Supérieur général des Missionnaires d'Afrique 'Pères Blancs' 1967-74

 

1. Jeunesse et préparation pour une église missionnaire

Né en 1922 à Leende, près d'Eindhoven, aux Pays-Bas, dans une famille nombreuse, religieuse et reconnaissante, où 6 garçons et 6 filles ont appris très tôt à vivre ensemble en paix, ce qui a grandement facilité leur intégration ultérieure avec tous leurs camarades d'école.

De 1929 à 35, Theo a fréquenté l'école primaire et est entré très tôt en contact avec des revues et des activités missionnaires. En 1935, il est entré au petit séminaire des Pères Blancs à Sterksel.
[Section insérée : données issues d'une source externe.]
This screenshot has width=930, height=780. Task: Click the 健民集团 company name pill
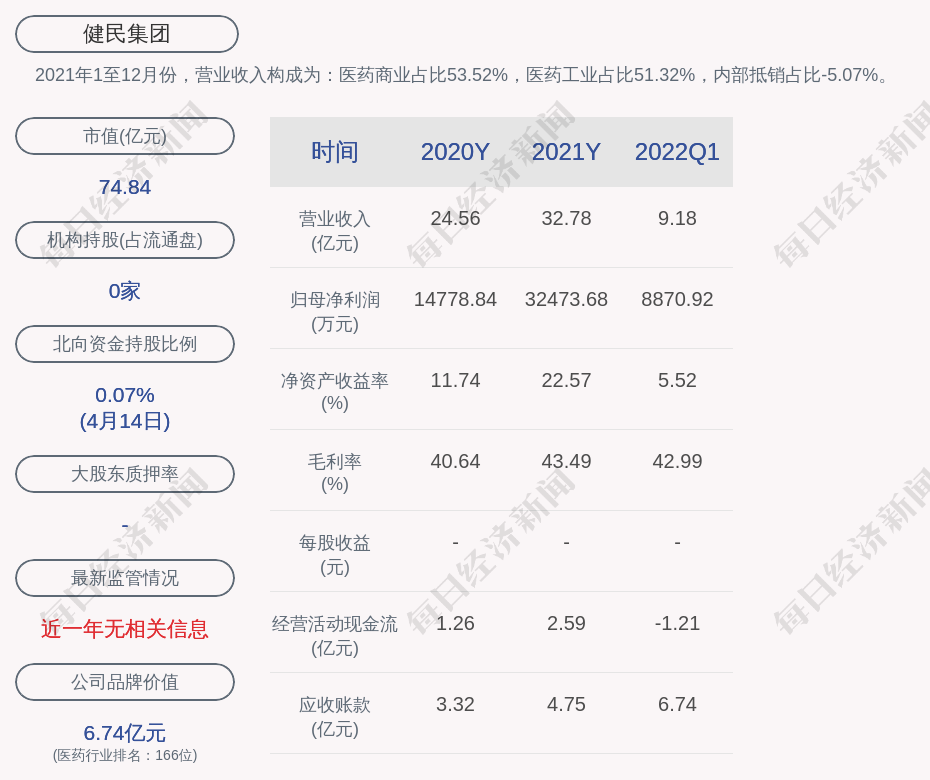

En 1941, pendant la deuxième guerre mondiale, il a commencé des études de philosophie au séminaire de Boxtel et, en 1943, de théologie à s'Heerenberg. Theo a été ordonné prêtre en 1948.

De 1948 à 1951, il a fait à Rome une licence en théologie à l'Angelicum, puis un doctorat au Biblicum, chez les jésuites, entre autres avec les spécialistes P. Bea et P. Lyonnet.

C'est ainsi que l'enseignement biblique pour les futurs théologiens est devenu la première nomination de Théo, mais en Écosse. L'Angleterre coloniale tenait en effet à ce que les futurs missionnaires soient d'abord exposés quelque temps à sa culture dans la mère patrie avant de partir pour leurs colonies en Afrique.

De 1955 à 1967, Theo a finalement été professeur de sciences bibliques au séminaire interrégional de Kipalapala en Tanzanie. De 1957 à 1967, il y est également recteur, à une époque chargée de tensions : d'une part, la Tanzanie, comme la plupart des pays africains, accède à l'indépendance au cours de ces années, et d'autre part, l'Eglise subit sa plus grande transformation lors du Concile Vatican II. Théo, contrairement aux professeurs 'normaux', passait beaucoup de temps avec les étudiants africains, qui l'acceptaient comme l'un des leurs, jusqu'à ce qu'il doive se rendre à Rome en 1967 en tant que délégué au Chapitre général de l'Ordre. Bien sûr, il y avait dans l'Ordre des tendances progressistes à côté de tendances plutôt conservatrices, qui ont finalement élu Théo comme nouveau supérieur général.

En tant que consulteur de la Congrégation pro Propaganda Fidei, des conflits d'opinion ne tardèrent pas à surgir avec celle-ci, car elle voulait imposer à Rome un séminaire central pour les étudiants en sacerdoce du tiers monde, notamment en faisant pression sur les évêques locaux. Théo, quant à lui, exigeait un soutien accru pour les séminaires régionaux en Afrique. Par la suite, il n'a plus jamais été invité par la Congrégation.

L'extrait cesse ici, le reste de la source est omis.